→ EXTRACT PROVIDED
--- START ---
There are more than 111 million Americans between the ages of 6 and 31. Why should that matter to utilities?
Six is the average age of first-time cell phone users in the United States. Thirty-one is the average age of first-time homeowners. The demographic understands new technologies and represents the next generation of energy consumers in the country.
It’s also a demographic the energy industry “chronically ignores,” according to NRG Energy CEO David Crane.
“Think about what we could achieve if we are the first company to try and be the energy provider of choice to 111 million Americans,” said Crane, speaking to investors during a presentation last week.
Enter Steve McBee. A former Washington, D.C. lobbyist, McBee gave his first presentation last week as CEO of NRG Home, a subsidiary of the New Jersey-based energy supplier.
According to McBee, the future is personal power. The most successful companies will get into the market early with products and services tailored to the customer, allowing them to generate and control their energy with digital technologies, and share excess energy with other consumers through broader markets and peer-to-peer infrastructure, he explained.
--- END ---
→ EXTRACTED DATA
--- START ---
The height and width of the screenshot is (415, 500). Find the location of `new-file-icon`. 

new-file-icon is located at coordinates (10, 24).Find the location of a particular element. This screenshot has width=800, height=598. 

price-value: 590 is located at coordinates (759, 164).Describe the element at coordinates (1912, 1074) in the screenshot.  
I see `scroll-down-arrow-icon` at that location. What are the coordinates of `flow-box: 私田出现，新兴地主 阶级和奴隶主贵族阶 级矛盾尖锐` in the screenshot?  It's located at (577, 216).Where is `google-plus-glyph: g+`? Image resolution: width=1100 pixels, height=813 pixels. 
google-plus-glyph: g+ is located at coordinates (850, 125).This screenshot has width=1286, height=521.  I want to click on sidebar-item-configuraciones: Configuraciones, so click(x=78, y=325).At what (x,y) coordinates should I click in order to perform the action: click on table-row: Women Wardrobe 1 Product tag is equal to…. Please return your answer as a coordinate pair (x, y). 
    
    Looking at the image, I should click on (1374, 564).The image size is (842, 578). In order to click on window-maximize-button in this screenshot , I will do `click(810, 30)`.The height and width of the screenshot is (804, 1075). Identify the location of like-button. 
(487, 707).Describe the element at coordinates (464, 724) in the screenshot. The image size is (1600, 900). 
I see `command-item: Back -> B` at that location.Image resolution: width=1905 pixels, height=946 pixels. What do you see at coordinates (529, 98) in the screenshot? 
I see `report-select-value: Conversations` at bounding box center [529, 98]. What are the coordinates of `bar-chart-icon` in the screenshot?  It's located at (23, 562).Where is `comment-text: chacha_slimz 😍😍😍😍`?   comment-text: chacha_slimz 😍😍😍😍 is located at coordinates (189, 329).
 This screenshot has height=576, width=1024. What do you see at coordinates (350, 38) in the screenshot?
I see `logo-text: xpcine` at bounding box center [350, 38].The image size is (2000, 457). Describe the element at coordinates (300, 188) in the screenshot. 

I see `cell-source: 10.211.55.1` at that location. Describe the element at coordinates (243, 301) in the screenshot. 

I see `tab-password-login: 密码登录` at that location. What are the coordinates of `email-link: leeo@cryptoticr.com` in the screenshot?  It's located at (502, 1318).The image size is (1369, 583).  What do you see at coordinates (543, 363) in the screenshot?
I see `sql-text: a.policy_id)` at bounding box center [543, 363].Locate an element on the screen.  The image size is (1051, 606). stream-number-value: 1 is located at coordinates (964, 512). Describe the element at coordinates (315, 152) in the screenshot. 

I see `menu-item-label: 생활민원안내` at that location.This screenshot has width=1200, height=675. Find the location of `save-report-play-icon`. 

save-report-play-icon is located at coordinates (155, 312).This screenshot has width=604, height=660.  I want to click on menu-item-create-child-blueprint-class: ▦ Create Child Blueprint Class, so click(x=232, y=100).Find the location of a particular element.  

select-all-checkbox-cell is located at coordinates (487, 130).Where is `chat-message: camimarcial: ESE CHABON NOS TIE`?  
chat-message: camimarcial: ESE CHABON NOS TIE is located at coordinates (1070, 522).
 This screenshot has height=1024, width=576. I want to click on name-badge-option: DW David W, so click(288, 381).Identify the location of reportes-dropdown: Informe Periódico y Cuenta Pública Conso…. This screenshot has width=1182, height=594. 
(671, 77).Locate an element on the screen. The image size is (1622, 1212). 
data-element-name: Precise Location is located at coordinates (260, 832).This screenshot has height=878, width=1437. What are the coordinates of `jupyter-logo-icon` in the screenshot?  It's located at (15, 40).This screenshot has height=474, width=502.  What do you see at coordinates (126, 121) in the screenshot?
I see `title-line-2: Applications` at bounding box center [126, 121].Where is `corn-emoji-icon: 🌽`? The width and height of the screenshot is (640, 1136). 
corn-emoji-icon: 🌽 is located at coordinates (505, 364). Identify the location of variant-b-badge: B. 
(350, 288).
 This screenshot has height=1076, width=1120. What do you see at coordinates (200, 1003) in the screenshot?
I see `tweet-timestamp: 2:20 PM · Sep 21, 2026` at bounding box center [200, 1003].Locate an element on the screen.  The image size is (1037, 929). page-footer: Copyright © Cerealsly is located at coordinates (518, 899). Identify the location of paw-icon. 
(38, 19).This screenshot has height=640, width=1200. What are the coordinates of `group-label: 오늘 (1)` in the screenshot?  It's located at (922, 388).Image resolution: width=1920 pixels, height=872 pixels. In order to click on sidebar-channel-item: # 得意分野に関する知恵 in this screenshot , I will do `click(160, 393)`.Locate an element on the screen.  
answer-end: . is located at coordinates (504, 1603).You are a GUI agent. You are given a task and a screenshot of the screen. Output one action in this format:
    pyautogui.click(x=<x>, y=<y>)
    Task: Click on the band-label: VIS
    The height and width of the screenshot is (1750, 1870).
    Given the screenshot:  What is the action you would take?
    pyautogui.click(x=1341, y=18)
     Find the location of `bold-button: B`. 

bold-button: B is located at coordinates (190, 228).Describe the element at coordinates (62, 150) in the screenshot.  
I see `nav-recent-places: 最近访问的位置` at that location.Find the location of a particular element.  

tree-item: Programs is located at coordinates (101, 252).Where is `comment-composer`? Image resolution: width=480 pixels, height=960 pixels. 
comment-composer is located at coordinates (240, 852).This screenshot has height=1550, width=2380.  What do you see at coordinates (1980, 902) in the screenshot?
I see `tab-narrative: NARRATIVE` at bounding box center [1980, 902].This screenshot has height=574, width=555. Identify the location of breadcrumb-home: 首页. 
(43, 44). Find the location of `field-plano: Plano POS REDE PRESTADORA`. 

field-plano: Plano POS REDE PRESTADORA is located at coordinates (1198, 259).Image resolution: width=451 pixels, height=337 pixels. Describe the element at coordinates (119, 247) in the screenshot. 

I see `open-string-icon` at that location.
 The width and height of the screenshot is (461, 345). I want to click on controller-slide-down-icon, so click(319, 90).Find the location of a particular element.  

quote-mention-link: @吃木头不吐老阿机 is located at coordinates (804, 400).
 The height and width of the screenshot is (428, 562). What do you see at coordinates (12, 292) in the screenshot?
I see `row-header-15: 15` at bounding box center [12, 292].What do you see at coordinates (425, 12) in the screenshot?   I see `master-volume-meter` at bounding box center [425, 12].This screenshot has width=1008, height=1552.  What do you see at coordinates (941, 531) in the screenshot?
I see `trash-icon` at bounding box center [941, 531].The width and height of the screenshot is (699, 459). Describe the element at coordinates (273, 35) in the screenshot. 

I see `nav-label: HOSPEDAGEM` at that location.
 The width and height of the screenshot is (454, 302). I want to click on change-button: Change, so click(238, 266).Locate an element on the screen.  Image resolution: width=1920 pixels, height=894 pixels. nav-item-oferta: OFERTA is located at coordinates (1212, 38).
--- END ---
→ WORK REQUEST A
Copy out the passage of the NRG Energy article from "It’s also a" up to and including "infrastructure, he explained.".
→ WORK REQUEST B
Continue the NRG Energy article after its last sentence.

→ EXERCISE RESPONSE A
It’s also a demographic the energy industry “chronically ignores,” according to NRG Energy CEO David Crane.
“Think about what we could achieve if we are the first company to try and be the energy provider of choice to 111 million Americans,” said Crane, speaking to investors during a presentation last week.
Enter Steve McBee. A former Washington, D.C. lobbyist, McBee gave his first presentation last week as CEO of NRG Home, a subsidiary of the New Jersey-based energy supplier.
According to McBee, the future is personal power. The most successful companies will get into the market early with products and services tailored to the customer, allowing them to generate and control their energy with digital technologies, and share excess energy with other consumers through broader markets and peer-to-peer infrastructure, he explained.

→ EXERCISE RESPONSE B
As millennials achieve the most buying power of any demographic by 2018, they’ll be the most important customers for NRG Home, said McBee.
“You’ll see a lot of effort and engagement coming out of NRG Home in the coming months and years to really target this community, to engage them, to earn their trust and win their hearts and minds -- and, ultimately, their wallets,” McBee told investors.
Across all areas of business, NRG thinks it can double earnings by 2022 with help from younger customers and cutting-edge technologies. The company expects to earn $3.3 billion in 2015 and $6.6 billion in 2022.
Solar is at the center of NRG's strategy. U.S. solar installations grew twenty-two-fold in the last six years, from 263 megawatts (AC) in 2008 to 5.7 gigawatts (AC) in 2014. Residential solar alone represents a trillion-dollar market opportunity, according to Crane.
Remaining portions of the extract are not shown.